Importante notar que o PL 4330 prevê a obrigação da tomadora de reter os valores das contribuições previdenciárias, Cofins, Imposto de Renda, PIS/Pasep e CSLL, na fatura mensal. A prestadora faria a compensação desses valores em seus recolhimentos posteriores. Ou seja, o risco de inadimplência de impostos diminui consideravelmente com essa medida, pois a tomadora se encarrega de reter e recolhê-los. Mas o mesmo cuidado não existe no PL com o pagamento de salários dos empregados terceirizados.

Ainda no tocante às garantias, o PL 4330 menciona que nos contratos continuados acima de um ano, a prestadora “poderá” depositar em uma conta vinculada, e em nome da tomadora, os valores provisionados para pagamento de obrigações trabalhistas e previdenciárias dos seus empregados. A movimentação dessa conta se dará mediante autorização da tomadora.

Aqui, cabe realçar que, no PL 4330, o depósito não é uma obrigação, mas uma faculdade das partes (tomadora e prestadora). Seria desnecessário lembrar que obrigação é totalmente diferente de faculdade e tem consequências jurídicas distintas para os agentes econômicos envolvidos.

Segundo, mesmo que o depósito da garantia ocorra, não se assegura que os valores sejam pagos aos verdadeiros titulares.

Mais: essas garantias previstas nos contratos não poderiam ser tuteladas pela tomadora. A nosso ver, os sindicatos é que deveriam tutelá-las, posto que eles detêm a titularidade da representação dos  trabalhadores no âmbito administrativo e judicial.

Sindicatos excluídos do controle e da negociação

No PL 4330, o movimento sindical também ficou à margem da implantação (gestão e negociação) dos processos de terceirização nas empresas. O PL apenas prevê que o sindicato será “informado” pela tomadora, até dez dias “após” a celebração do contrato de terceirização.

Ora, os sindicatos deveriam ter direito à informação e negociação prévias dos processos de terceirização, em itens centrais vinculados ao ato da terceirização pela empresa: quais setores serão terceirizados?; quantos trabalhadores estão envolvidos?; que medidas serão adotadas para a realocação dos trabalhadores afetados?; que empresa prestadora será contratada? A atuação sindical deve ser preventiva, e não apenas fiscalizadora desses processos de terceirização.

A falsa conquista pelo sindicato da representação da tomadora

O deputado federal Paulinho Pereira (Partido Solidariedade-SP), que também foi presidente da Força Sindical, ao defender o PL 4330 em seu discurso no Congresso garantiu que o sindicato da atividade preponderante é que representaria os trabalhadores terceirizados. Mas isso não é verdade à luz de uma leitura atenta do projeto.

····················

● Desafios:
**a.** Responda com base no texto sobre o PL 4330:
(i) Em contratos continuados com mais de quanto tempo a prestadora "poderá" depositar valores numa conta vinculada?
(ii) Em até quantos dias após a celebração do contrato de terceirização o sindicato será informado pela tomadora?
(iii) De que entidade o deputado Paulinho Pereira foi presidente?
**b.** Repita, sem mudar nada, o trecho do texto sobre o PL 4330 que vai de "O deputado federal" até "atenta do projeto.".
Este material vem de outra fonte.

● Dados fornecidos:

····················

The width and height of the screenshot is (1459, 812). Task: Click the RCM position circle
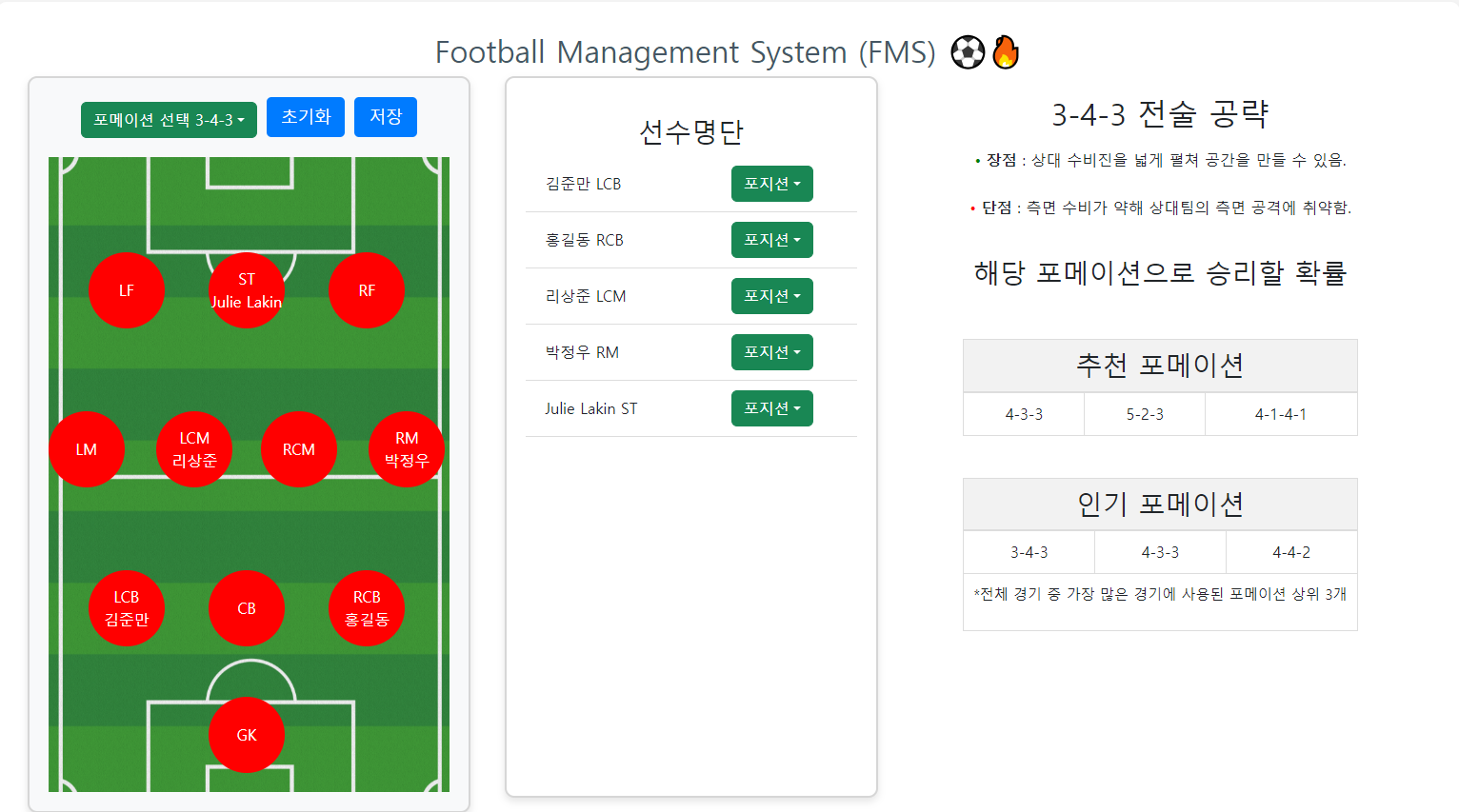pos(299,448)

····················

● Respostas por tarefa:
**a.**
(i) Mais de um ano.
(ii) Até dez dias.
(iii) Da Força Sindical.

**b.**
O deputado federal Paulinho Pereira (Partido Solidariedade-SP), que também foi presidente da Força Sindical, ao defender o PL 4330 em seu discurso no Congresso garantiu que o sindicato da atividade preponderante é que representaria os trabalhadores terceirizados. Mas isso não é verdade à luz de uma leitura atenta do projeto.